**Entries supplied:**

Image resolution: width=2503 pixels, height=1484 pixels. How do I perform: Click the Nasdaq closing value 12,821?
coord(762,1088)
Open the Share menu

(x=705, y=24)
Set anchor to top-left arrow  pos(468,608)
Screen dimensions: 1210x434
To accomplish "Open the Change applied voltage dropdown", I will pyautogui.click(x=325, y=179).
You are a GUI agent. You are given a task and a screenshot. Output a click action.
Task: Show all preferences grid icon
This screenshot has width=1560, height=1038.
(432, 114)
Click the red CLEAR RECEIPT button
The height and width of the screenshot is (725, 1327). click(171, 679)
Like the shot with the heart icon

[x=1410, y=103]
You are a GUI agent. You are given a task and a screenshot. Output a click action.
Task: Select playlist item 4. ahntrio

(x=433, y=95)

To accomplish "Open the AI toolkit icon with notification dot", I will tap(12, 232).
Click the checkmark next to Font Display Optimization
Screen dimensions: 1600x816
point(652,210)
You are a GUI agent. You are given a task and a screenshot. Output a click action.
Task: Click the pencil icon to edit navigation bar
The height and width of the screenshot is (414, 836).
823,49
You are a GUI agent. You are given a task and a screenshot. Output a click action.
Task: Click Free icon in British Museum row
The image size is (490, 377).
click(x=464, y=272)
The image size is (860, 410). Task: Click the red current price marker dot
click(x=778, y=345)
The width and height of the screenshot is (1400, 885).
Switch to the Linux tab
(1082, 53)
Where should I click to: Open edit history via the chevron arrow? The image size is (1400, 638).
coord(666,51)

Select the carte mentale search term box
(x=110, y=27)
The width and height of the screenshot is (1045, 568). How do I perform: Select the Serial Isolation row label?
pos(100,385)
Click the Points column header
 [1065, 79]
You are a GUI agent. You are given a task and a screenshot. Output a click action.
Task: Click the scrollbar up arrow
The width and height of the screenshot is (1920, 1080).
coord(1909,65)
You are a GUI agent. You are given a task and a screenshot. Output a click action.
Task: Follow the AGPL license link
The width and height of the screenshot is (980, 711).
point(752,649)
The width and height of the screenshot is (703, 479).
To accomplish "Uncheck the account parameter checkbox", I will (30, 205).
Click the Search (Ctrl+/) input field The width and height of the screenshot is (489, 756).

**Task:**
Copy the listing above line for line, changing nothing.

**Solution for this task:**
Image resolution: width=2503 pixels, height=1484 pixels. How do I perform: Click the Nasdaq closing value 12,821?
coord(762,1088)
Open the Share menu

(x=705, y=24)
Set anchor to top-left arrow  pos(468,608)
Screen dimensions: 1210x434
To accomplish "Open the Change applied voltage dropdown", I will pyautogui.click(x=325, y=179).
You are a GUI agent. You are given a task and a screenshot. Output a click action.
Task: Show all preferences grid icon
This screenshot has width=1560, height=1038.
(432, 114)
Click the red CLEAR RECEIPT button
The height and width of the screenshot is (725, 1327). click(171, 679)
Like the shot with the heart icon

[x=1410, y=103]
You are a GUI agent. You are given a task and a screenshot. Output a click action.
Task: Select playlist item 4. ahntrio

(x=433, y=95)

To accomplish "Open the AI toolkit icon with notification dot", I will tap(12, 232).
Click the checkmark next to Font Display Optimization
Screen dimensions: 1600x816
point(652,210)
You are a GUI agent. You are given a task and a screenshot. Output a click action.
Task: Click the pencil icon to edit navigation bar
The height and width of the screenshot is (414, 836).
823,49
You are a GUI agent. You are given a task and a screenshot. Output a click action.
Task: Click Free icon in British Museum row
The image size is (490, 377).
click(x=464, y=272)
The image size is (860, 410). Task: Click the red current price marker dot
click(x=778, y=345)
The width and height of the screenshot is (1400, 885).
Switch to the Linux tab
(1082, 53)
Where should I click to: Open edit history via the chevron arrow? The image size is (1400, 638).
coord(666,51)

Select the carte mentale search term box
(x=110, y=27)
The width and height of the screenshot is (1045, 568). How do I perform: Select the Serial Isolation row label?
pos(100,385)
Click the Points column header
 [1065, 79]
You are a GUI agent. You are given a task and a screenshot. Output a click action.
Task: Click the scrollbar up arrow
The width and height of the screenshot is (1920, 1080).
coord(1909,65)
You are a GUI agent. You are given a task and a screenshot. Output a click action.
Task: Follow the AGPL license link
The width and height of the screenshot is (980, 711).
point(752,649)
The width and height of the screenshot is (703, 479).
To accomplish "Uncheck the account parameter checkbox", I will (30, 205).
Click the Search (Ctrl+/) input field The width and height of the screenshot is (489, 756).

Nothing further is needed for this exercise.